== PROVIDED PASSAGE ==
# Code & example to update refineGEMs' internal database
The following code transforms a human-readable TSV file in the FILE_DIRECTORY (I) into the data format required to update the internal database of refineGEMs (II & III).

In [3]:
from refinegems.classes.medium import update_db_multi, updated_db_to_schema
import pandas as pd
import numpy as np
import ntpath
import os

## (I) File directory
The file directory needs to be specified here. All files from this directory will be used to generate new TSV files compatible with the database.

In [2]:
FILE_DIRECTORY = './oils_for_artificial_sebum/' #'../../../'

## (II) Transformation of human-readable TSV files to database-readable files
The following function `transform_medium_tsv_table_for_update` does the main job in transforming the TSV files into database-readable TSV files. </br>
This function is currently only setting up the input for the database tables 'medium2substance' and 'substance2db'. </br>
The code cell underneath the function definition cell specifies that only files ending with '_substances.tsv' should be transformed.

In [29]:
def transform_medium_tsv_table_for_update(table_path: str, file_directory: str):
   """Transforms a TSV table containing a medium/subset definition into (a) TSV file(s) usable 
   with the medium.py setup to be used to automatically update the database

   Args:
       - table_path (str): Path to the TSV file defining a medium/ subset
       - file_directory (str): Path to the current workspace directory
   """
   table_path = f'{file_directory}{table_path}'
   # Get medium name & DataFrame
   medium_or_subset_name_list = ntpath.basename(table_path.replace('.tsv', '')).split('_')
   medium_or_subset_name = medium_or_subset_name_list[0]
   medium_or_subset = medium_or_subset_name_list[1]
   if not medium_or_subset in ['medium', 'subset']:
      print('No  medium/subset file was provided. At least no medium/subset was specified in the file name.')
      return
   
   # Get all necessary names from file name
   table_name = 'medium2substance' if medium_or_subset == 'medium' else 'subset2substance'
   flux_or_percent = 'flux' if medium_or_subset == 'medium' else 'percent'
   mos_df = pd.read_csv(table_path, sep='\t')
   
   # Rename relevant & drop unnecessary columns
   mos_df.drop('formula', axis=1, inplace=True)
   mos_df.rename({'name': 'substance'}, axis=1, inplace=True)
   
   # Add new columns medium_or_subset & 'table' to mos table
   mos2s_df = mos_df.copy() # Copy dataframe to avoid trouble with substance table update
   mos2s_df[medium_or_subset] = medium_or_subset_name
   mos2s_df['table'] = table_name
   
   # Add conditions column to mos table
   mos2s_df['conditions'] = mos2s_df.apply(lambda row: f'substance={row["substance"]};{medium_or_subset}={row[medium_or_subset]}', axis=1)
   mos2s_df.drop(['substance', medium_or_subset], axis=1, inplace=True)

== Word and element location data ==
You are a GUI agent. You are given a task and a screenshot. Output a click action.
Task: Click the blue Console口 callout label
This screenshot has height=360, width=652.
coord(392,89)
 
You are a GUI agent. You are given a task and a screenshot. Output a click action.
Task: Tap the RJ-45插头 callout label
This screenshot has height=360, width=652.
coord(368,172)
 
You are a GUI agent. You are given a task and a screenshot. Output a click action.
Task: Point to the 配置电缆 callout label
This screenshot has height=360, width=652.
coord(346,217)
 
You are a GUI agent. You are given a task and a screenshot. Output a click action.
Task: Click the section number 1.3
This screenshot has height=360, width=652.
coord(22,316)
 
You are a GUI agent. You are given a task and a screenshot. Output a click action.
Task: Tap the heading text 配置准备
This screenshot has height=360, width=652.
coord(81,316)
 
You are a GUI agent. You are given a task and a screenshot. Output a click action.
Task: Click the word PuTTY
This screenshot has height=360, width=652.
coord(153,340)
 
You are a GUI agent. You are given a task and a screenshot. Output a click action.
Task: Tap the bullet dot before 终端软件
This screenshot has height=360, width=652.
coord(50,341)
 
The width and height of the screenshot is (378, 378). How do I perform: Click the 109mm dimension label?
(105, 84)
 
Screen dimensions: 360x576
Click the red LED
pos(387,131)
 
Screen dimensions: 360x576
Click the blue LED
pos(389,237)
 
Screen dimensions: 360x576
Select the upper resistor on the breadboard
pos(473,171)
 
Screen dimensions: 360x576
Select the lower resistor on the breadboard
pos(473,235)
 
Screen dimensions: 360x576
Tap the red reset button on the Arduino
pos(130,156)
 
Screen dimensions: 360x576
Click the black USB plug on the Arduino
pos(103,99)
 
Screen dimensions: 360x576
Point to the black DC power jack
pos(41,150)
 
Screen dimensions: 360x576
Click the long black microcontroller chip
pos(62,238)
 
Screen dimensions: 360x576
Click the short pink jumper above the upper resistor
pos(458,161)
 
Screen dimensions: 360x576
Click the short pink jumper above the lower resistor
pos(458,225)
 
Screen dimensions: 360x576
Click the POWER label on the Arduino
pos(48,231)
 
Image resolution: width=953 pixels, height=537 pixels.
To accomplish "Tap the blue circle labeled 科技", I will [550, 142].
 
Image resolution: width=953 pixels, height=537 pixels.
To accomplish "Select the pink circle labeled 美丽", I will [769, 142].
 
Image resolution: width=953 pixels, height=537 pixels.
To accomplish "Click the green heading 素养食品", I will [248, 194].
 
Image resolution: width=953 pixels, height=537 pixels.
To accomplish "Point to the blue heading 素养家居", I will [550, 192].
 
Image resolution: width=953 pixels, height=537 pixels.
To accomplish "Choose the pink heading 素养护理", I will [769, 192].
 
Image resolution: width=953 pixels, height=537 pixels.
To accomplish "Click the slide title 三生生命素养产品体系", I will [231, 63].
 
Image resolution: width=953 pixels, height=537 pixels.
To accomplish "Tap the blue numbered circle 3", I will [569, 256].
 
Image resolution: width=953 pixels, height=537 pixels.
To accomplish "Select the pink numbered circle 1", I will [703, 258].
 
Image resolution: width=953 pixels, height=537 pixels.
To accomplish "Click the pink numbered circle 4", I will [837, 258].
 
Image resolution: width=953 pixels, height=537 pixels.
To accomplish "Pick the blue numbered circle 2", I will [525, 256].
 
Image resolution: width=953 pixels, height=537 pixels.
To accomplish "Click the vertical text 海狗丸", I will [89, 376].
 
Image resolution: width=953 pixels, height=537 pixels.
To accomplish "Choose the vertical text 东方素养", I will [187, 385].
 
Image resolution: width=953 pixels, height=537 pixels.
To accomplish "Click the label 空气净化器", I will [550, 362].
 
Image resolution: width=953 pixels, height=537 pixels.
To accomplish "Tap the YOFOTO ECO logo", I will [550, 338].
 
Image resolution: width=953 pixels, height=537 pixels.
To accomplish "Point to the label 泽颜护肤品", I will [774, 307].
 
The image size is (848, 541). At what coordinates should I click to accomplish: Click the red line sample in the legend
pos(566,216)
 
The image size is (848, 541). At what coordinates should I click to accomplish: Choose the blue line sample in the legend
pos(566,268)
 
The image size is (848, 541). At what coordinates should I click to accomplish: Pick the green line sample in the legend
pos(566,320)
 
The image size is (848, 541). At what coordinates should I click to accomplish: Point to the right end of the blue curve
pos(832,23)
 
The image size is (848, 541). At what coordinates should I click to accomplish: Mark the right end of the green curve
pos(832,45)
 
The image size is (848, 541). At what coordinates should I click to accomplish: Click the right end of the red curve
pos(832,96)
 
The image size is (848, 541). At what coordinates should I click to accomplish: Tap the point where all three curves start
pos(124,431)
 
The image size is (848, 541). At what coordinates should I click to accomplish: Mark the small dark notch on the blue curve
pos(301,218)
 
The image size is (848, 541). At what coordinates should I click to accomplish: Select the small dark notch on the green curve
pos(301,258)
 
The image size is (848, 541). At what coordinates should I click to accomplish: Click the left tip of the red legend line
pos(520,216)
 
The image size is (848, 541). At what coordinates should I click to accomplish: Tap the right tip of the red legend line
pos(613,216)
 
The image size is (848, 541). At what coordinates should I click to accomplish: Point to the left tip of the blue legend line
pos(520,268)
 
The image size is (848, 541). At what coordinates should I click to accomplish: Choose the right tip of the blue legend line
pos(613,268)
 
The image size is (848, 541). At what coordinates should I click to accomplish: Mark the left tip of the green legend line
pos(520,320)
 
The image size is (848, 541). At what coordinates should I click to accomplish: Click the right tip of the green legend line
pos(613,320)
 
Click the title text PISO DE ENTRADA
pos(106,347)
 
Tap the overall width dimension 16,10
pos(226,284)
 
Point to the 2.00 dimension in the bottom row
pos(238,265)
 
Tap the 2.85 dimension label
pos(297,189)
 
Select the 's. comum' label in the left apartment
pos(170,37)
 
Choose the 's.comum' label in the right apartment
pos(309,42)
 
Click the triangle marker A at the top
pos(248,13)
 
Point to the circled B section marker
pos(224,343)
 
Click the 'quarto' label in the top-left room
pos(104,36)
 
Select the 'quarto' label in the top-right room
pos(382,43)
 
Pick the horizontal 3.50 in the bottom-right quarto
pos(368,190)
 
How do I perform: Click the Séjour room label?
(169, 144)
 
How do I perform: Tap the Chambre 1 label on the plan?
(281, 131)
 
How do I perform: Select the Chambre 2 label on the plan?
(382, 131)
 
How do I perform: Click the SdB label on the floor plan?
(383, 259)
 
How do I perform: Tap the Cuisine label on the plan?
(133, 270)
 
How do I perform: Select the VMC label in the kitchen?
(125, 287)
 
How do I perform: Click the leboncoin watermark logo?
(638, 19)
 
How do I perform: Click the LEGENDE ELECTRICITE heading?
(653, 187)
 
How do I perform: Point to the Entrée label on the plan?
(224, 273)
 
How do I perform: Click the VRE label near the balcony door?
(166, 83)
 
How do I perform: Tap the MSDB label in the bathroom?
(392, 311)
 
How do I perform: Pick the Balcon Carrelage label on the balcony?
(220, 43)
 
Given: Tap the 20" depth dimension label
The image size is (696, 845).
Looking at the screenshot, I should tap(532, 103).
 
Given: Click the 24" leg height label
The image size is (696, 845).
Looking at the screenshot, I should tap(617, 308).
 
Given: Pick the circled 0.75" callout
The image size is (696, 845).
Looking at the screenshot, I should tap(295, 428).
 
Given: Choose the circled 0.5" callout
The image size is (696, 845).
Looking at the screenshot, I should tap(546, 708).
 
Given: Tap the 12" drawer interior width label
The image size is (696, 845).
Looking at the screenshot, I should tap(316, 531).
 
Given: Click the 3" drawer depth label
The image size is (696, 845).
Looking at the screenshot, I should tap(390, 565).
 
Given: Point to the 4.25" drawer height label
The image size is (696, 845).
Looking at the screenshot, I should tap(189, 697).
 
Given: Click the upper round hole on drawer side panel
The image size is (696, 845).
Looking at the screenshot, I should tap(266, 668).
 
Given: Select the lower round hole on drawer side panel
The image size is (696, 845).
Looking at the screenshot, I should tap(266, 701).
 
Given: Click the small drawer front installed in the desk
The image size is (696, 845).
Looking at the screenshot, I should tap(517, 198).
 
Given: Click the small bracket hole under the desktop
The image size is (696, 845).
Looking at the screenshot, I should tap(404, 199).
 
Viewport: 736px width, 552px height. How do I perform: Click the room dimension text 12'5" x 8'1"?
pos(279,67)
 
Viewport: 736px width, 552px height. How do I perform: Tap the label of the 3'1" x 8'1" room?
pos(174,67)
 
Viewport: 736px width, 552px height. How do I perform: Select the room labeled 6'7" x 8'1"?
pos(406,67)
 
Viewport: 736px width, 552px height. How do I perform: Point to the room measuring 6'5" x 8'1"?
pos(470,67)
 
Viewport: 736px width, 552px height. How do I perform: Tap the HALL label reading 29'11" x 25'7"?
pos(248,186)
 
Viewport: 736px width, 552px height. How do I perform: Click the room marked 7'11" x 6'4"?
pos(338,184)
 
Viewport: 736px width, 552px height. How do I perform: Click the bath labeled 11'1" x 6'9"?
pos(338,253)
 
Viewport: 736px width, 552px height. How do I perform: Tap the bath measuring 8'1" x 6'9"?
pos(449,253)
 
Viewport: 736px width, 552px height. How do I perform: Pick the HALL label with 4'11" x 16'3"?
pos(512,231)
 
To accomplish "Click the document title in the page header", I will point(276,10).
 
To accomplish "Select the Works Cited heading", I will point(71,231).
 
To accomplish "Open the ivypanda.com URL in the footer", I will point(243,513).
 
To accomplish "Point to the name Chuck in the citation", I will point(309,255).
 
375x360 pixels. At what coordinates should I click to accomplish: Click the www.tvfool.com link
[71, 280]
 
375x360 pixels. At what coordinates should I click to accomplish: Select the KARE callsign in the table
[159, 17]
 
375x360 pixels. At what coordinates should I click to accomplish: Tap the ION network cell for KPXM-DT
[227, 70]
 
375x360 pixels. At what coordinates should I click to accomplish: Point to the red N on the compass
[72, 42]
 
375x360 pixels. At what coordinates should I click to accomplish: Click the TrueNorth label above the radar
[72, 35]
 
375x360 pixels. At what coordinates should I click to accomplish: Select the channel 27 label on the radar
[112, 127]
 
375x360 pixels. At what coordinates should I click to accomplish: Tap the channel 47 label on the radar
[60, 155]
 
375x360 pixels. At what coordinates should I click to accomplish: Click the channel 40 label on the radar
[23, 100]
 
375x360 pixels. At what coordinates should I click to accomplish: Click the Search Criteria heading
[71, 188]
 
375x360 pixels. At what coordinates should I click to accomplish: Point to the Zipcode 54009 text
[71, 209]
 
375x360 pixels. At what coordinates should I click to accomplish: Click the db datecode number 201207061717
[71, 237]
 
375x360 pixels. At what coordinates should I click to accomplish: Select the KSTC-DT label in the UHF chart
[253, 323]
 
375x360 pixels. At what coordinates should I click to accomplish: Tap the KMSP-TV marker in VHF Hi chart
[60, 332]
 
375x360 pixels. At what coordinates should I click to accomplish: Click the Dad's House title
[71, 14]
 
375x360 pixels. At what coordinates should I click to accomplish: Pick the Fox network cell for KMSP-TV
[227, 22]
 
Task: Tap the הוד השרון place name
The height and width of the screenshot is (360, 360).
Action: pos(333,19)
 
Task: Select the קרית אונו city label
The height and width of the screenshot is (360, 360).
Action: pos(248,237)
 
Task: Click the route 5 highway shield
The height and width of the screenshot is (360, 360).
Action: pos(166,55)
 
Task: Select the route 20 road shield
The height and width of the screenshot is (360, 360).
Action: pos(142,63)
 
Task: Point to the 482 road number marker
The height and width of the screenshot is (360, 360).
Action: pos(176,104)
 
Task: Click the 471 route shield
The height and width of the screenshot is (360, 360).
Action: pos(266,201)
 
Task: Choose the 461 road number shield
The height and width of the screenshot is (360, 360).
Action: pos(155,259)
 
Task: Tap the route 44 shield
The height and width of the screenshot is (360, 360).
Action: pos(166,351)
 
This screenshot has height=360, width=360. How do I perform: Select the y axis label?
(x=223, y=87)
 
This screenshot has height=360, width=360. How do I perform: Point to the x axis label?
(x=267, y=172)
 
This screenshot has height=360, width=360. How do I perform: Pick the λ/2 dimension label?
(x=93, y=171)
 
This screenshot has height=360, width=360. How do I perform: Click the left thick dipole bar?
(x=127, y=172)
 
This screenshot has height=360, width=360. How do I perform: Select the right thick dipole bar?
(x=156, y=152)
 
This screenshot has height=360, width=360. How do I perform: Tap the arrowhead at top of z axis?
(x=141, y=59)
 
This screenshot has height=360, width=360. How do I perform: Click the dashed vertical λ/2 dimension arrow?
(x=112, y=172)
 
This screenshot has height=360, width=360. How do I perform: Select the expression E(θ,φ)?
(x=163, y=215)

== PROBLEM ==
Write what comes next in the refineGEMs notebook, starting after its last line of code. These lines are separate from the refineGEMs notebook.

== THE REPLY ==
   ### Get all relevant columns to update flux/percent if present
   if not mos2s_df[flux_or_percent].empty:
      mos2s_flux_or_percent_df = mos2s_df[[flux_or_percent, 'table', 'conditions']].copy()
      # Rename new_value to 'new_value'
      mos2s_flux_or_percent_df.rename({flux_or_percent: 'new_value'}, axis=1, inplace=True)
      mos2s_flux_or_percent_df['column'] = flux_or_percent
      # Extract mos2s table
      file_substring = 'm2s' if medium_or_subset == 'medium' else 's2s'
      mos2s_flux_or_percent_df.to_csv(f'{file_directory}{medium_or_subset_name}_{file_substring}_{flux_or_percent}_update.tsv', sep='\t', index=False)
      
   ### Get all relevant columns to update source if present
   if not mos2s_df['source'].empty:
      mos2s_source_df = mos2s_df[['source', 'table', 'conditions']].copy()
      # Rename 'source' to 'new_value'
      mos2s_source_df.rename({'source': 'new_value'}, axis=1, inplace=True)
      mos2s_source_df['column'] = 'source'
      # Extract mos2s table
      file_substring = 'm2s' if medium_or_subset == 'medium' else 's2s'
      mos2s_source_df.to_csv(f'{file_directory}{medium_or_subset_name}_{file_substring}_source_update.tsv', sep='\t', index=False)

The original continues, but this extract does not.